Recording is done with the help of the Loadster Recorder Chrome Extension, available in the Chrome Web Store. We’re looking at porting it to other browsers soon!
Get the Chrome extension here:
After you’ve installed the extension in your browser, expand it from the Loadster icon in the toolbar.
Toggle the switch to Enabled when you are ready to share your browser traffic with Loadster for the purposes of recording.
When you’re done recording, toggle the switch back to Disabled or uninstall the extension so that your traffic will no longer be recorded.
To start recording, open a new or existing script and hit Record.

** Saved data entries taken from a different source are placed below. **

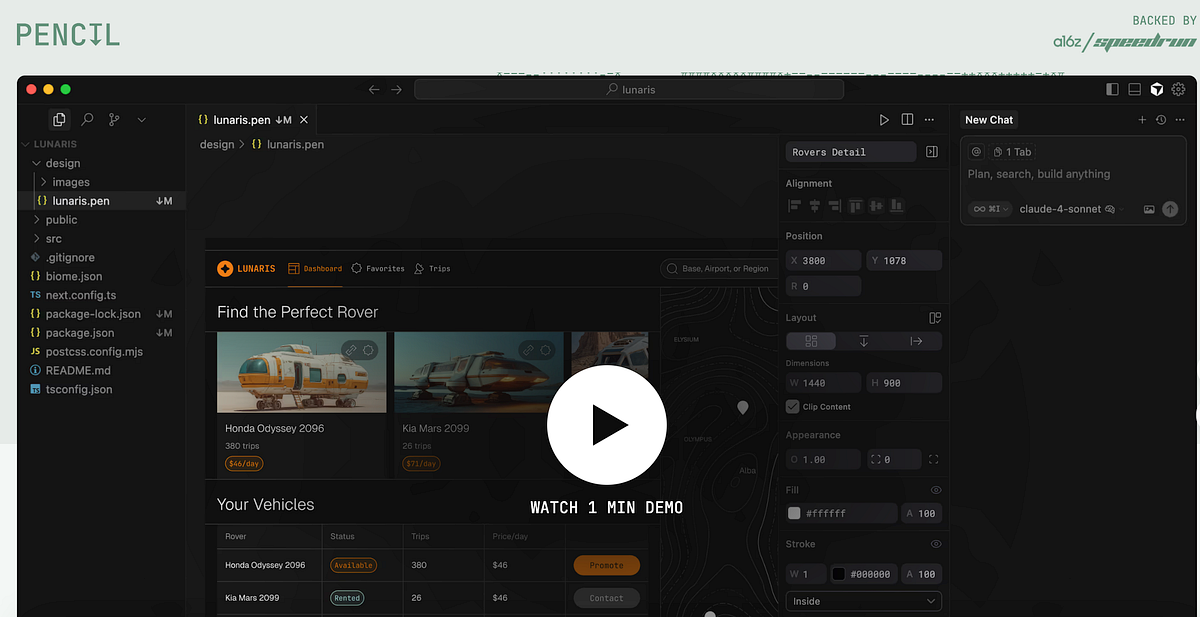The image size is (1200, 617).
Task: Select the Source Control sidebar icon
Action: [x=113, y=119]
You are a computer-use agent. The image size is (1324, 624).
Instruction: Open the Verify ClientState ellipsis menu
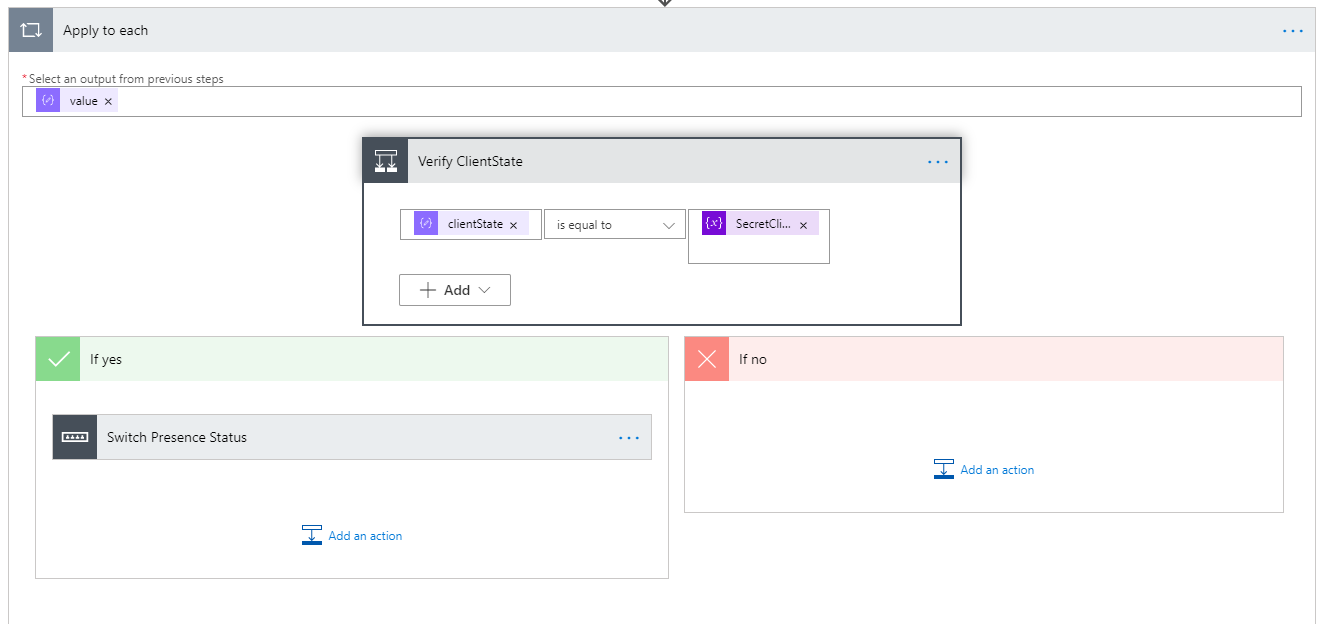(937, 161)
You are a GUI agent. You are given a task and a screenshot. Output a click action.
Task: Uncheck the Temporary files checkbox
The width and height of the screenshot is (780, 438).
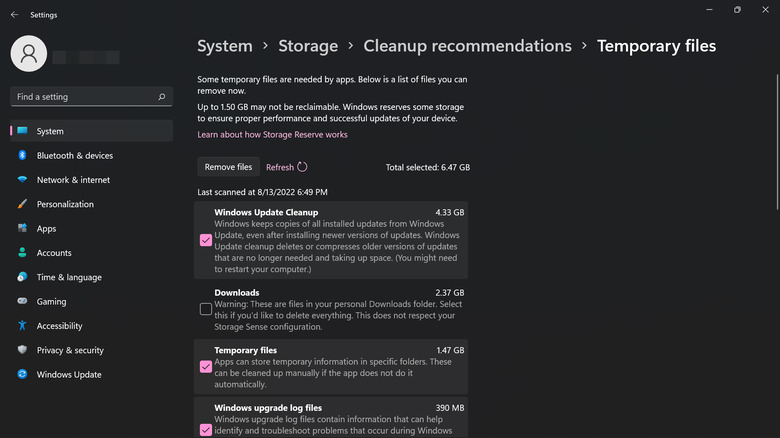point(206,367)
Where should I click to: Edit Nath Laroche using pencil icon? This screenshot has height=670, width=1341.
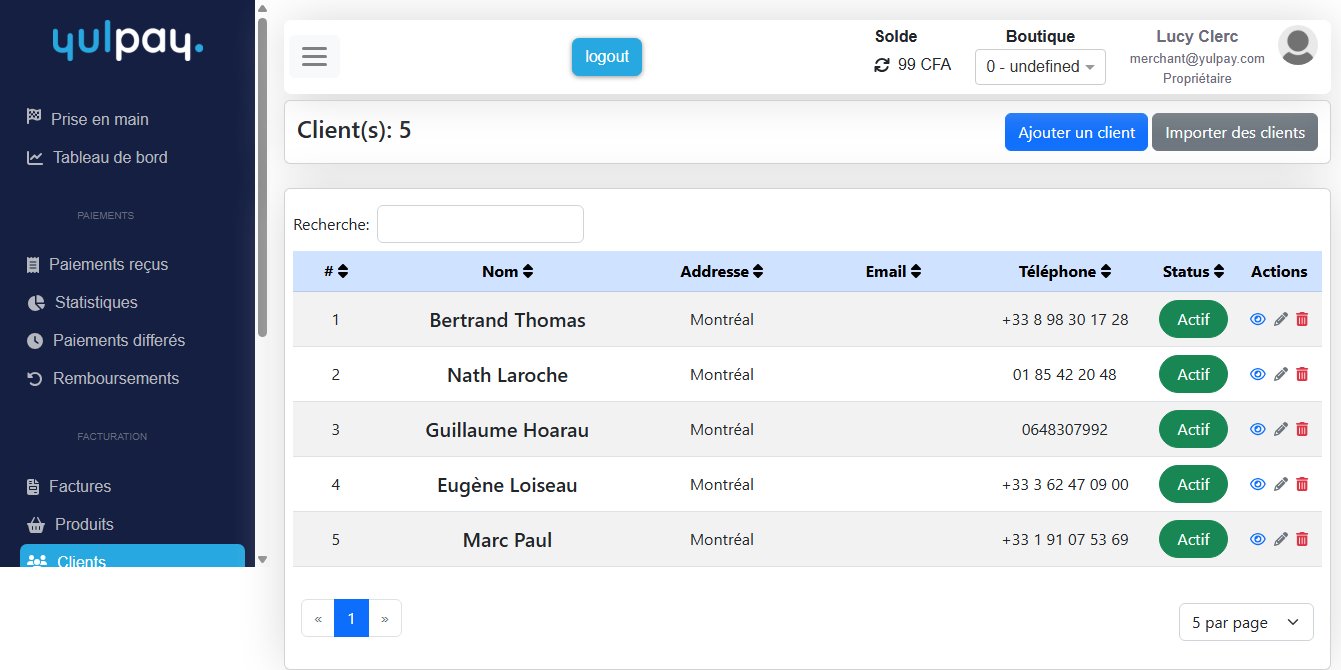[x=1280, y=374]
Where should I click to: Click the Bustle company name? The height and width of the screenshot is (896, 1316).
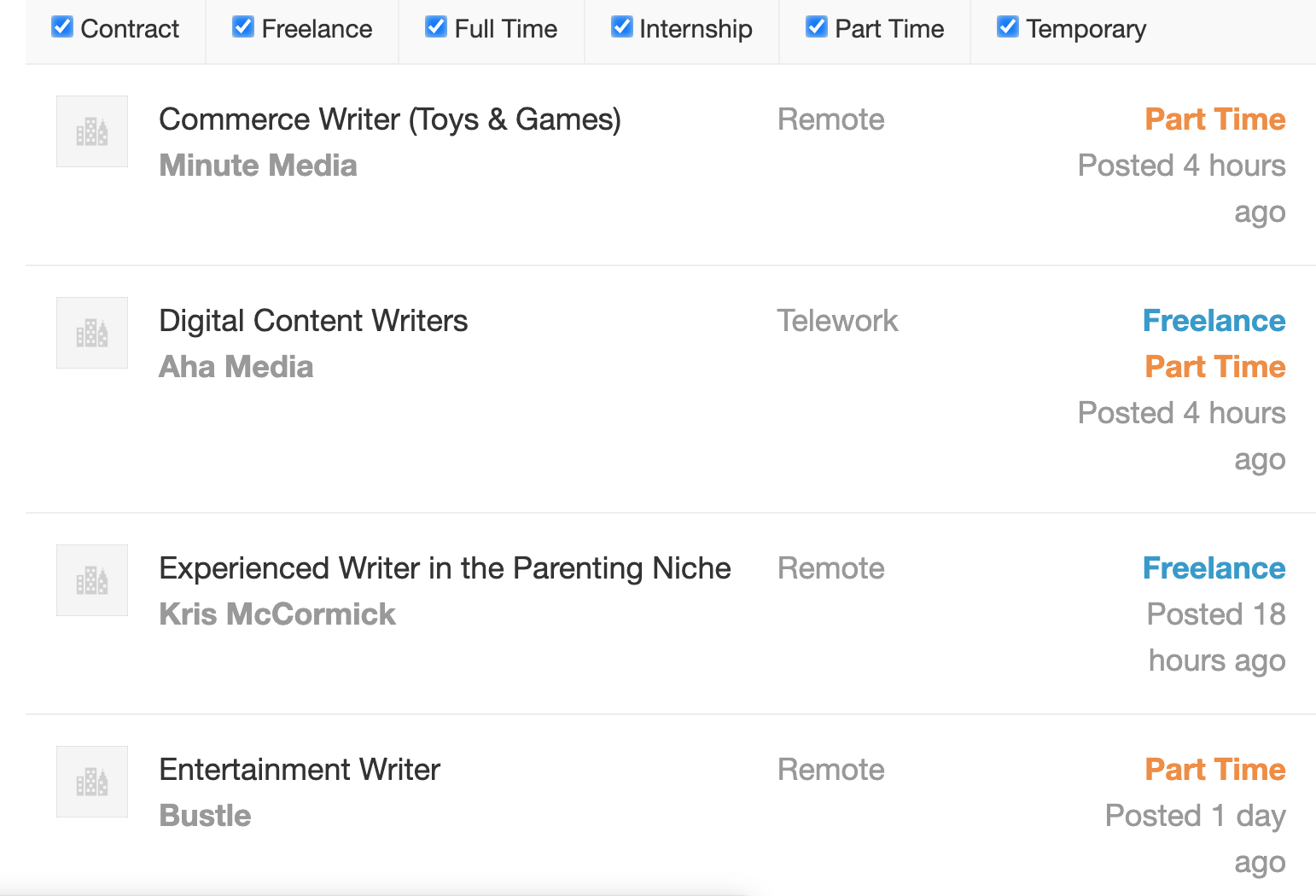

Loadster will open a connection to the Loadster Recorder browser extension and start listening for traffic. Open another tab and navigate to the site you want to record. Whatever you do in that browser tab will be recorded as an event and displayed in the log.
If you’re not seeing traffic in the log, double-check that the Loadster Recorder browser extension is installed and enabled!
Click Stop Recording when you’re finished.
Many sites have a lot of 3rd party trackers and other content that you may not want in your script.
After you stop recording, uncheck any domains that you do not want included in your script.
When finished, click Add to Script and your traffic will be converted into steps and appended to the script.
Recording saves time, but it isn’t always perfect.
Loadster does its best to guess the relationship between pages and their resources. Typically, images and stylesheets are recorded as page resources under the pages that requested them, rather than independent steps. However, there are cases when you may need to tweak the script after recording to get it just right.
You may need to delete recorded steps that you don’t want in your script.
Always play through your script with a single v-user before running a load test, to make sure the script runs as intended!